***** Bereitgestellter Text *****
Gemeinsame Zeit ohne Kinder, und warum sie euch und euren Kindern gut tut

Gemeinsame Zeit ohne Kinder, und warum sie euch und euren Kindern gut tut

2 Min. Lesezeit

Funktionieren statt fühlen: warum viele Paare sich verlieren

Ein Beitrag von Thorsten von Calmi

Viele Eltern kennen das Gefühl, im Alltag ständig zu funktionieren und sich dabei als Paar aus dem Blick zu verlieren. Manchmal haben wir den Eindruck, dass wir nur noch über Stundenpläne, Wäscheberge und die Termine unserer Kinder sprechen. Man koordiniert, organisiert, macht und regelt, damit der Laden läuft. Am Ende eines langen Tages bleibt oft nur das Gefühl, alles für die Familie getan zu haben und gleichzeitig wenig bis gar nichts füreinander. Die kleinen Spannungen sammeln sich an. Nicht, weil man einander egal wäre, sondern, und das ist das Gemeine daran, weil die Nähe im Alltag so langsam leiser wird, dass manche das erst bemerken, wenn fast nichts mehr übrig ist. Irgendwann merkt man, dass man zwar gut als Team für die Kinder funktioniert, aber immer seltener als Liebespaar miteinander unterwegs ist. Das tut niemandem gut, weder den Erwachsenen noch den Kindern.
***** Gesammelte Daten *****
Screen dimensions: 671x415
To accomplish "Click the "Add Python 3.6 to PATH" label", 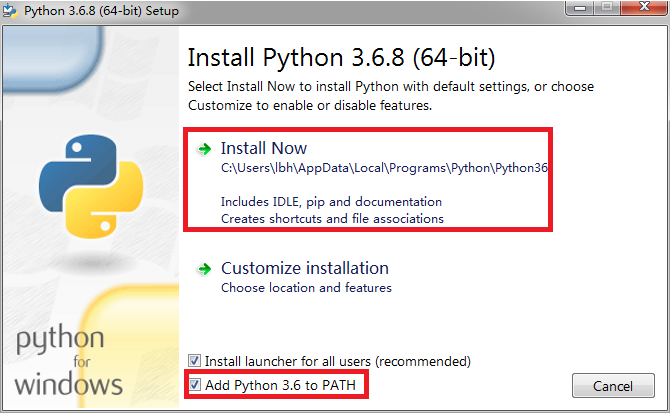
*****
## Aufgabenstellung
Beantworten Sie anhand des Textes über gemeinsame Zeit ohne Kinder folgende Fragen:
(a) Welche Lesezeit wird angegeben?
(b) Von wem stammt der Beitrag?
(c) Worüber sprechen Paare laut dem Text manchmal nur noch?

## Antwort
(a) 2 Minuten
(b) Von Thorsten von Calmi
(c) Über Stundenpläne, Wäscheberge und die Termine ihrer Kinder